Can a Commuter Marriage Be Healthy? 

The idea of voluntarily living apart from your spouse is a relatively new concept. In the past, couples who lived apart were thought to be having relationship problems. The exceptions were for families who were in the military or who were separated by other issues, such as incarceration or jobs that required travel. Many couples today are living apart voluntarily. Some of them live in separate cities due to job opportunities.  Others choose to live separately because they like the arrangement. But the question arises: can a commuter marriage be healthy over the long term?

The census bureau reports that approximately 3.1 percent of married couples live apart. It appears that this number is on the rise as well. This doesn’t appear to be the case just for younger couples. The AARP reports that older couples living apart have increased over the years as well.

Technology’s Impact on the Commuter Marriage

Technology may be helping couples overcome some of the obstacles of living separately. This may also be contributing to increased numbers of couples being willing to have a commuter marriage. Cell phones, video chat options, and email, make it possible to stay in almost constant contact even when you are thousands of miles apart. However, all the technology in the world isn’t a substitute for in-person contact.

Technology also has allowed for online dating. Online dating increases a person’s pool of potential mates significantly. In generations past, most people married someone who lived close to their geographical area. However, online dating has given people access to others from the opposite end of the earth in an instant. Couples who  have established jobs and residences may choose to forgo moving in with a new mate on the opposite side of the country or the world.

Dangers of a Commuter Marriage

There are many potential downfalls to a commuter marriage. Despite all the technology in the world, it cannot substitute for in-person contact. Lack of physical affection and sexual intimacy can take a toll on a marriage over time.

Lack of emotional intimacy can be another problem. Sometimes couples avoid discussing serious subjects on the phone, but when they are together they don’t want to ruin their time together arguing. This can lead to important topics never being addressed. Resentment and anger can build as issues go unresolved.
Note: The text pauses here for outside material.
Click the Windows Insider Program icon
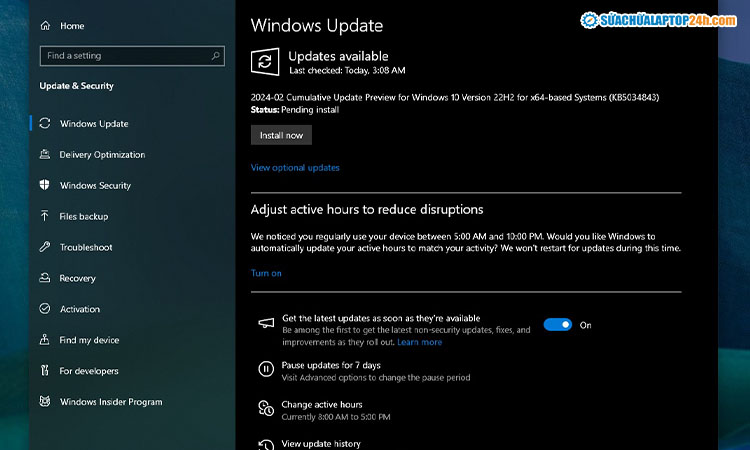 click(x=45, y=402)
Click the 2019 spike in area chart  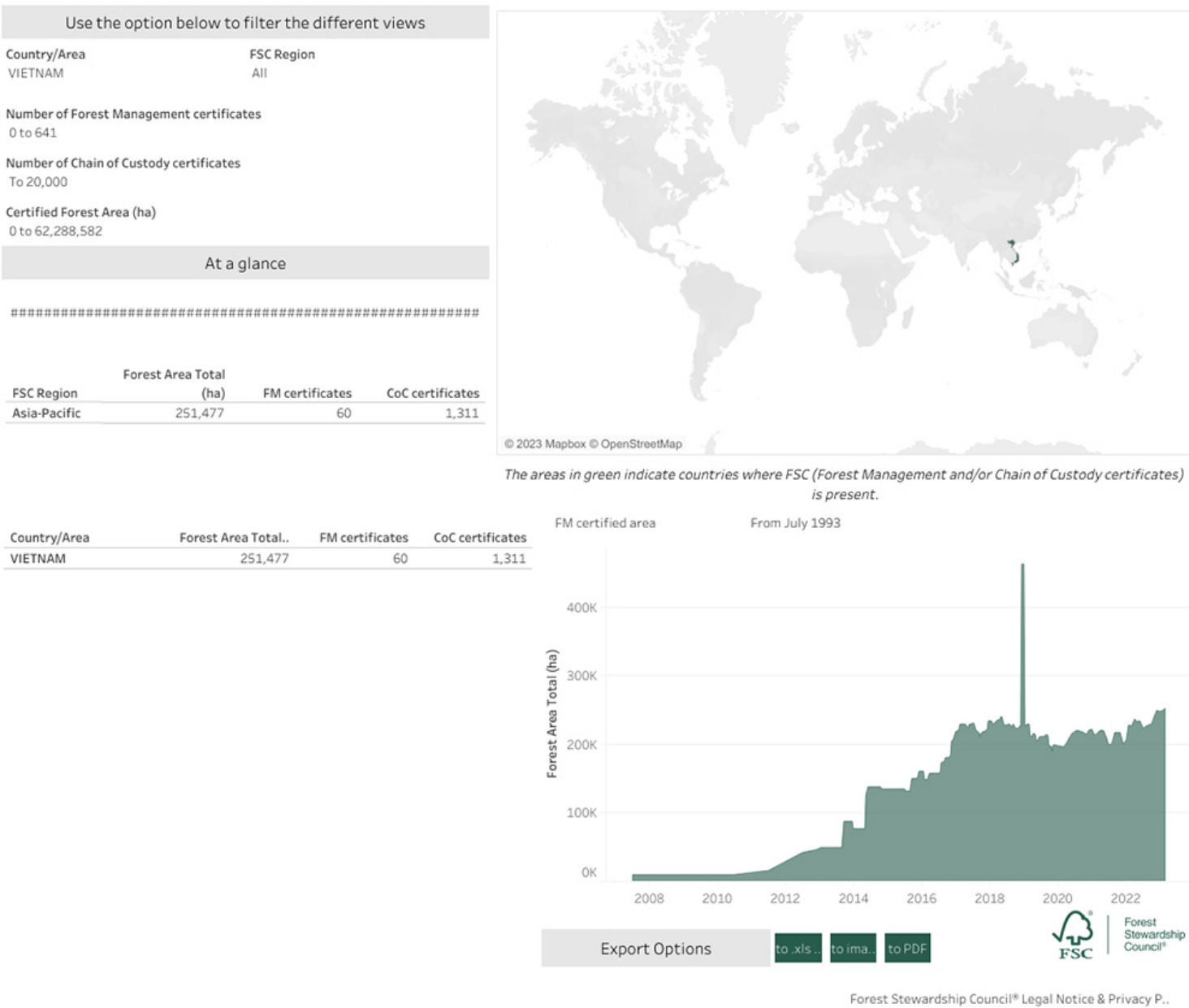pos(1023,642)
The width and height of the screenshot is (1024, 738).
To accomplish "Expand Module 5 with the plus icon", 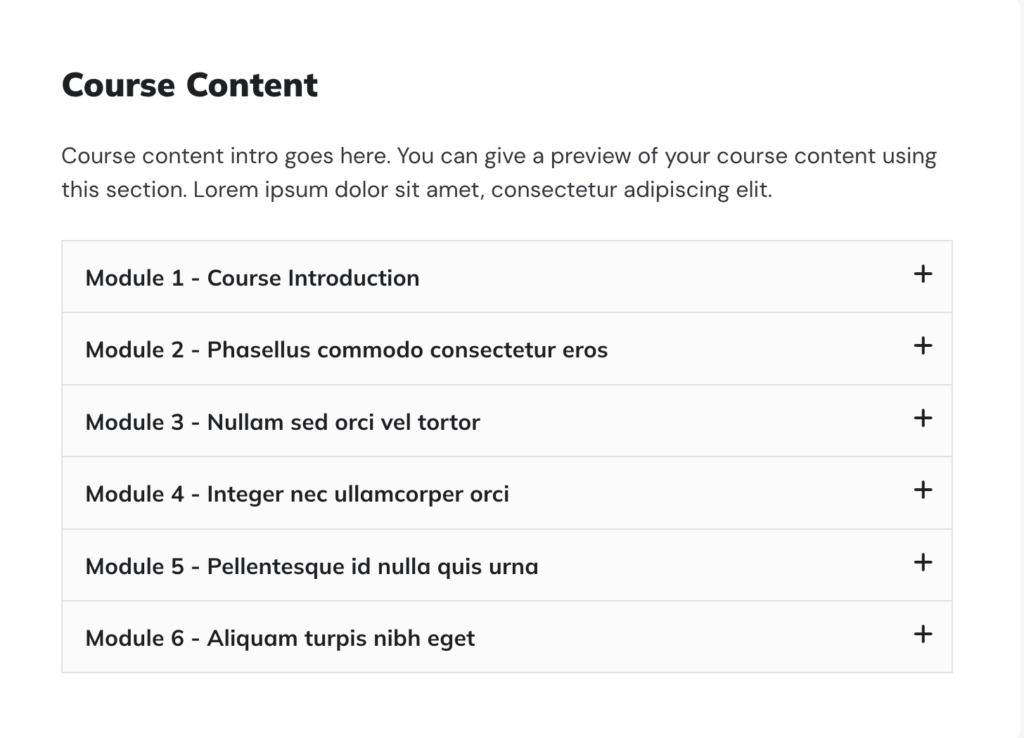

Loneliness can be another serious issue in a commuter marriage. A commuter marriage requires each partner to attend social events alone. It can lead to a couple growing apart instead of growing together as leisure time interests are separate.

Dealing with a Commuter Marriage

If you must be in a commuter marriage, take steps to work on your relationship. It can take extra care to make a marriage work when you are frequently apart.  Learn how to communicate with one another effectively. Don’t substitute real conversation for text messaging or email. Instead, set aside time to talk as much as possible.

Be willing to talk about what is not working in the relationship. If you are not happy with the arrangement, consider whether or not it is worth it. For example, if you are living apart for financial purposes, paying for two residences may not be saving you much money in the long run and it may not be worth the toll it is taking on the marriage. If you are unable to live together due to your circumstances, talk about what you need to make your relationship more successful.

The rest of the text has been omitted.